• TASK REQUIREMENTS:
Leaving the pictures aside, repeat every line below exactly.

****************************************

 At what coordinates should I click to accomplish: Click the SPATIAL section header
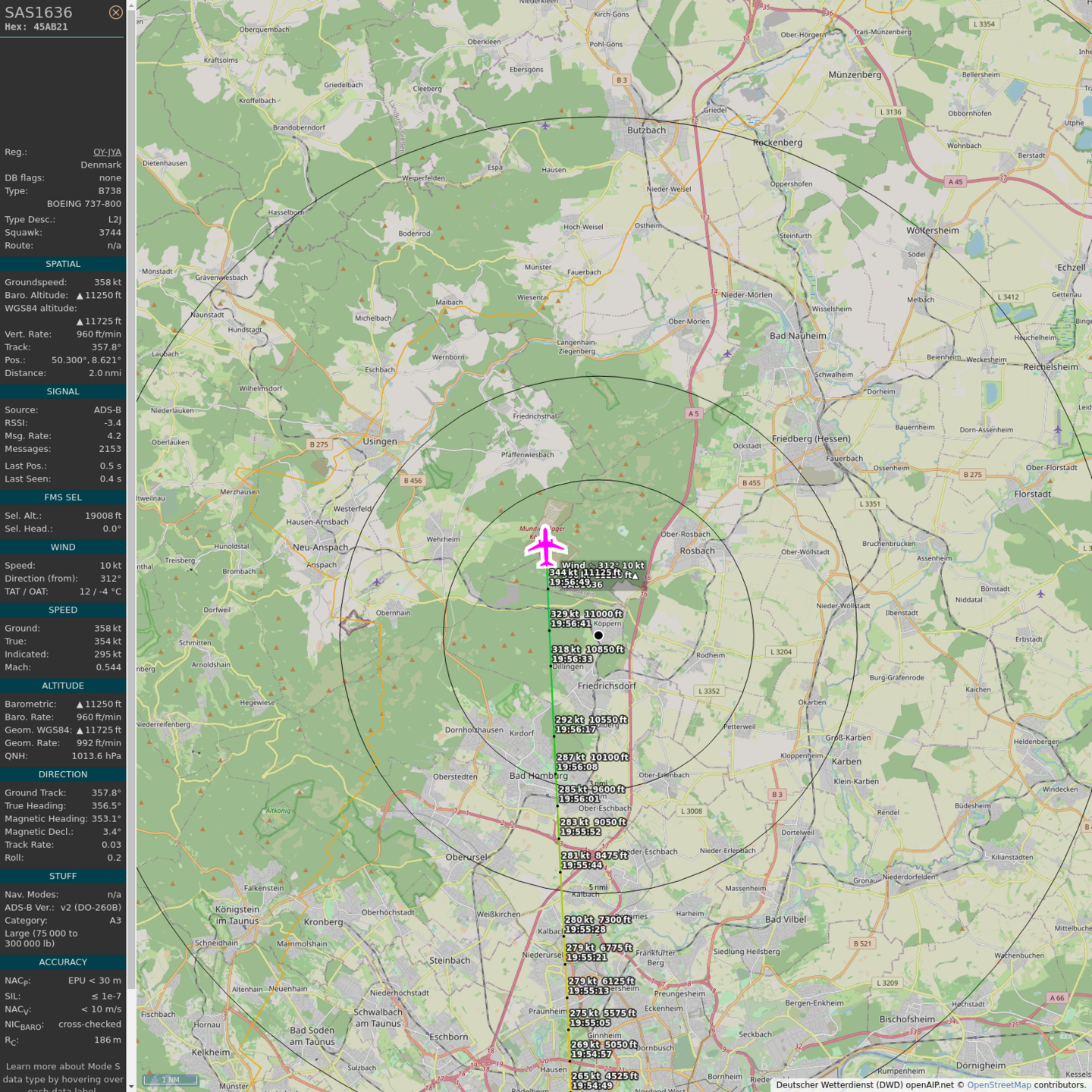[x=63, y=264]
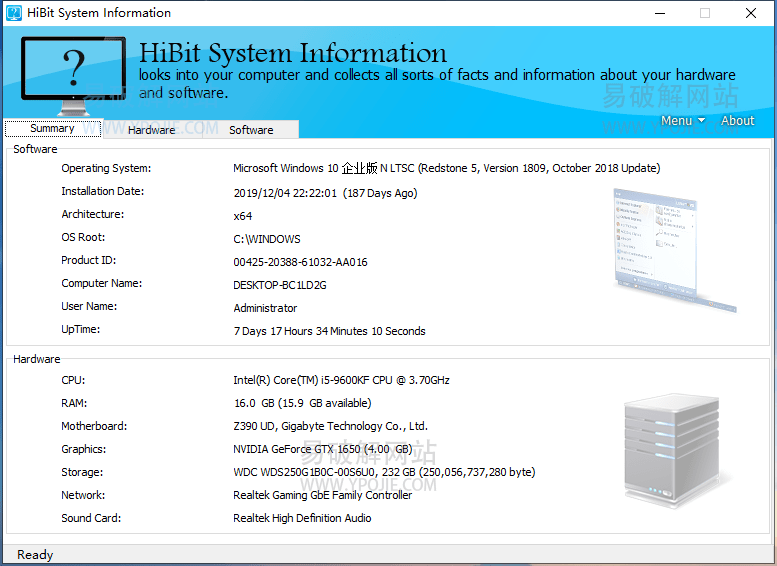This screenshot has height=566, width=777.
Task: Select the Summary tab
Action: tap(52, 129)
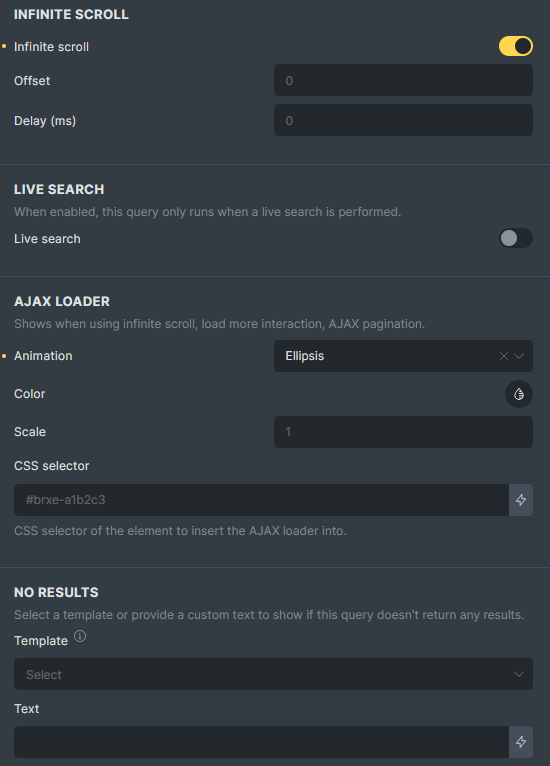The image size is (550, 766).
Task: Click the dynamic data bolt for CSS selector
Action: click(521, 500)
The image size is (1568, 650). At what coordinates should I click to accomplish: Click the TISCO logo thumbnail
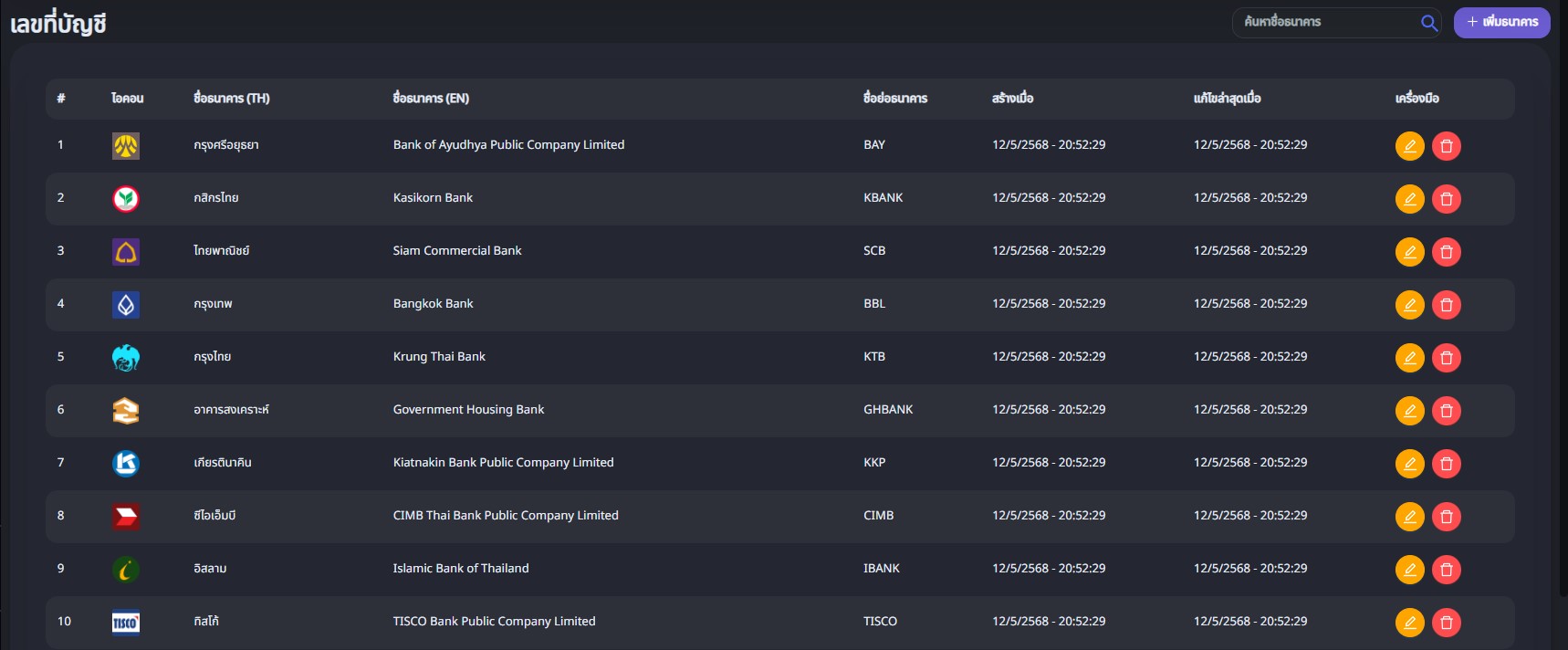click(x=126, y=622)
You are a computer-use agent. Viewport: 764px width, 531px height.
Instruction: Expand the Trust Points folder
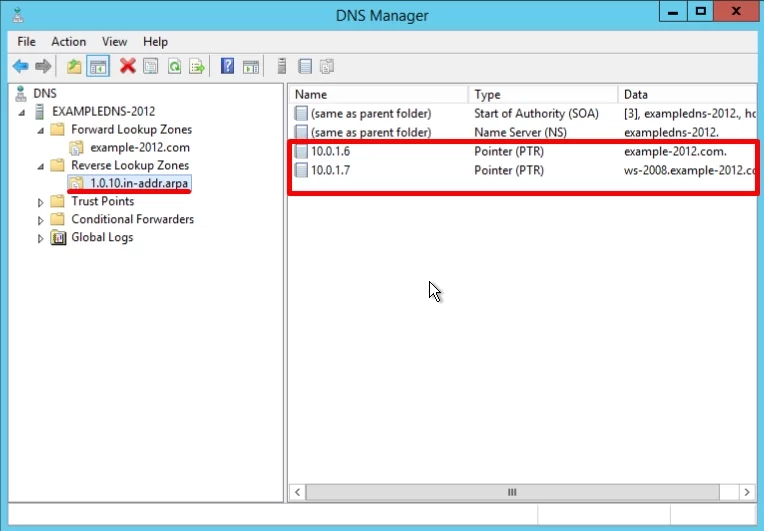point(41,202)
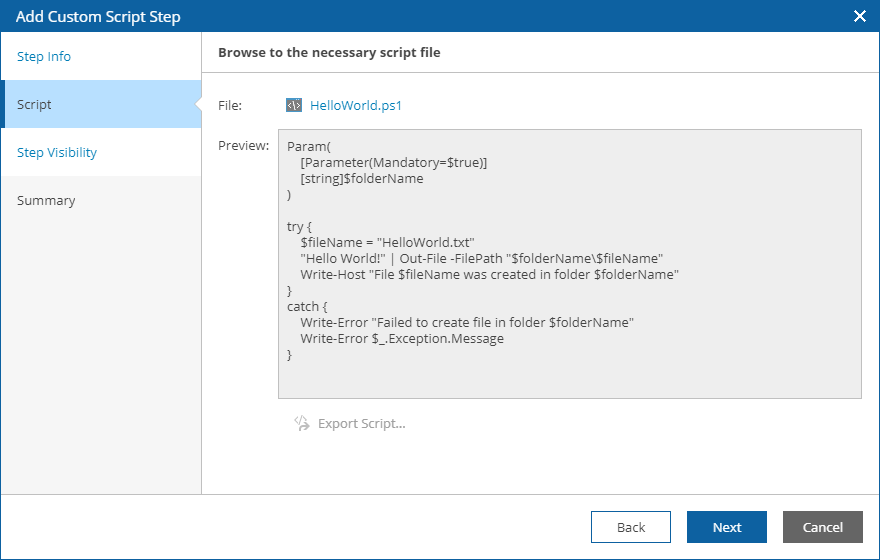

****************************************

• SOLVED EXERCISE:
 At what coordinates should I click to accomplish: Click the SPATIAL section header
[x=63, y=264]
This screenshot has height=566, width=777.
Task: Select the Summary tab
Action: tap(52, 129)
The image size is (550, 766).
Task: Click the dynamic data bolt for CSS selector
Action: click(521, 500)
The image size is (1568, 650). At what coordinates should I click to accomplish: Click the TISCO logo thumbnail
click(x=126, y=622)
You are a computer-use agent. Viewport: 764px width, 531px height.
Instruction: Expand the Trust Points folder
point(41,202)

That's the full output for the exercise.